Exercise instructions :: Type out the entries again, keeping every word unchanged.

Material provided ::
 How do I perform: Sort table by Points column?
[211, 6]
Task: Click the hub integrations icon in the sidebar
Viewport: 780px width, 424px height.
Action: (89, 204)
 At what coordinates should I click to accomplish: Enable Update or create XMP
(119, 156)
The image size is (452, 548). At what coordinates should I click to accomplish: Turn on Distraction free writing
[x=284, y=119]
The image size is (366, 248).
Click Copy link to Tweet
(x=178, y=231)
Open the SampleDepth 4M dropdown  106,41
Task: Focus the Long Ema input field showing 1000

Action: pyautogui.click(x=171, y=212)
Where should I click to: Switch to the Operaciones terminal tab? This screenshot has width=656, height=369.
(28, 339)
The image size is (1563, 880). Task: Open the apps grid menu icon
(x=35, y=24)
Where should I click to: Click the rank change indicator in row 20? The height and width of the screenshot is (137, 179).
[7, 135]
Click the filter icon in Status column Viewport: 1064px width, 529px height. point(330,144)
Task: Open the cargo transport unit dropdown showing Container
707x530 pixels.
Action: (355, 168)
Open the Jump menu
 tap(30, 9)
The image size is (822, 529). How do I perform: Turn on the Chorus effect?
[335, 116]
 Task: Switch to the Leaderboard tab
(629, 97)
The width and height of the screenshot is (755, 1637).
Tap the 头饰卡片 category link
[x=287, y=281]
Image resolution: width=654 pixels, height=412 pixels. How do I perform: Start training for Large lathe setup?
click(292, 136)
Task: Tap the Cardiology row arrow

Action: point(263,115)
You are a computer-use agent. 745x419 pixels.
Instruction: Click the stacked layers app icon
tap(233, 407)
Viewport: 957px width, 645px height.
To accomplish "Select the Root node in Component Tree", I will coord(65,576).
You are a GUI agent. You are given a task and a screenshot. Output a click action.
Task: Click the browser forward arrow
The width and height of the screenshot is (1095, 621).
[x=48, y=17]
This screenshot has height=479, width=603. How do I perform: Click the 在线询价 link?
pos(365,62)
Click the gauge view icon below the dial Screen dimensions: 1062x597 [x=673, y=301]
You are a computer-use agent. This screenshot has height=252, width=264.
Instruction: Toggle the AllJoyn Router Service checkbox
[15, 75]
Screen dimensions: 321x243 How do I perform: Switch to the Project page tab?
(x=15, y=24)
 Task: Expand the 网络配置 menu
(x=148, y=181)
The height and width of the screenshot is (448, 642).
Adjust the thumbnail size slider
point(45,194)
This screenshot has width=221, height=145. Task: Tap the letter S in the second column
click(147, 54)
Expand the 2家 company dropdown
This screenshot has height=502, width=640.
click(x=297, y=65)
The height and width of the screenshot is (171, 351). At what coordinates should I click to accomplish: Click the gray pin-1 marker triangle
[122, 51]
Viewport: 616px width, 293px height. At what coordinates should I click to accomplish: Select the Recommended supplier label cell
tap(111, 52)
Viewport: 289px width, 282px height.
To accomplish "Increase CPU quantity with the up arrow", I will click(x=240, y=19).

Result ::
 How do I perform: Sort table by Points column?
[211, 6]
Task: Click the hub integrations icon in the sidebar
Viewport: 780px width, 424px height.
Action: (89, 204)
 At what coordinates should I click to accomplish: Enable Update or create XMP
(119, 156)
The image size is (452, 548). At what coordinates should I click to accomplish: Turn on Distraction free writing
[x=284, y=119]
The image size is (366, 248).
Click Copy link to Tweet
(x=178, y=231)
Open the SampleDepth 4M dropdown  106,41
Task: Focus the Long Ema input field showing 1000

Action: pyautogui.click(x=171, y=212)
Where should I click to: Switch to the Operaciones terminal tab? This screenshot has width=656, height=369.
(28, 339)
The image size is (1563, 880). Task: Open the apps grid menu icon
(x=35, y=24)
Where should I click to: Click the rank change indicator in row 20? The height and width of the screenshot is (137, 179).
[7, 135]
Click the filter icon in Status column Viewport: 1064px width, 529px height. point(330,144)
Task: Open the cargo transport unit dropdown showing Container
707x530 pixels.
Action: (355, 168)
Open the Jump menu
 tap(30, 9)
The image size is (822, 529). How do I perform: Turn on the Chorus effect?
[335, 116]
 Task: Switch to the Leaderboard tab
(629, 97)
The width and height of the screenshot is (755, 1637).
Tap the 头饰卡片 category link
[x=287, y=281]
Image resolution: width=654 pixels, height=412 pixels. How do I perform: Start training for Large lathe setup?
click(292, 136)
Task: Tap the Cardiology row arrow

Action: point(263,115)
You are a computer-use agent. 745x419 pixels.
Instruction: Click the stacked layers app icon
tap(233, 407)
Viewport: 957px width, 645px height.
To accomplish "Select the Root node in Component Tree", I will coord(65,576).
You are a GUI agent. You are given a task and a screenshot. Output a click action.
Task: Click the browser forward arrow
The width and height of the screenshot is (1095, 621).
[x=48, y=17]
This screenshot has height=479, width=603. How do I perform: Click the 在线询价 link?
pos(365,62)
Click the gauge view icon below the dial Screen dimensions: 1062x597 [x=673, y=301]
You are a computer-use agent. This screenshot has height=252, width=264.
Instruction: Toggle the AllJoyn Router Service checkbox
[15, 75]
Screen dimensions: 321x243 How do I perform: Switch to the Project page tab?
(x=15, y=24)
 Task: Expand the 网络配置 menu
(x=148, y=181)
The height and width of the screenshot is (448, 642).
Adjust the thumbnail size slider
point(45,194)
This screenshot has width=221, height=145. Task: Tap the letter S in the second column
click(147, 54)
Expand the 2家 company dropdown
This screenshot has height=502, width=640.
click(x=297, y=65)
The height and width of the screenshot is (171, 351). At what coordinates should I click to accomplish: Click the gray pin-1 marker triangle
[122, 51]
Viewport: 616px width, 293px height. At what coordinates should I click to accomplish: Select the Recommended supplier label cell
tap(111, 52)
Viewport: 289px width, 282px height.
To accomplish "Increase CPU quantity with the up arrow", I will click(x=240, y=19).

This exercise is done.